From 3e085cacce1ef50bd30177b04be9c6d1005497e5 Mon Sep 17 00:00:00 2001
From: deucebucket <deucebucket@users.noreply.github.com>
Date: Mon, 16 Feb 2026 00:06:38 -0600
Subject: [PATCH 1/4] Fix #127: Use path info to complete partial Skaldleita
 results

When Skaldleita returns a truncated name (e.g., "James S. A" instead of
"James S. A. Corey"), the file path often contains the full name.

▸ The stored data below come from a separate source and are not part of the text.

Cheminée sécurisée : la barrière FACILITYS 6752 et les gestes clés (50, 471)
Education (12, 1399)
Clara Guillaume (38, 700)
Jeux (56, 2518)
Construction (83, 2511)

This
adds _complete_result_from_path() which:

- Completes truncated author names when path has a longer version that
  starts with the SL result
- Completes truncated titles using the same starts-with logic
- Extracts series info from path components when SL returned none
- Gives a small confidence boost when path corroborates SL results
- Never replaces a longer SL result with a shorter path fragment
- Requires minimum 4 characters to avoid false matches on trivial prefixes

Applied at three points in the pipeline:
1. SL requeue with partial ID
2. SL full identification after sanity check
3. AI fallback after sanity check
---
 library_manager/pipeline/layer_audio_id.py | 132 ++++++++++++++++++++-
 1 file changed, 131 insertions(+), 1 deletion(-)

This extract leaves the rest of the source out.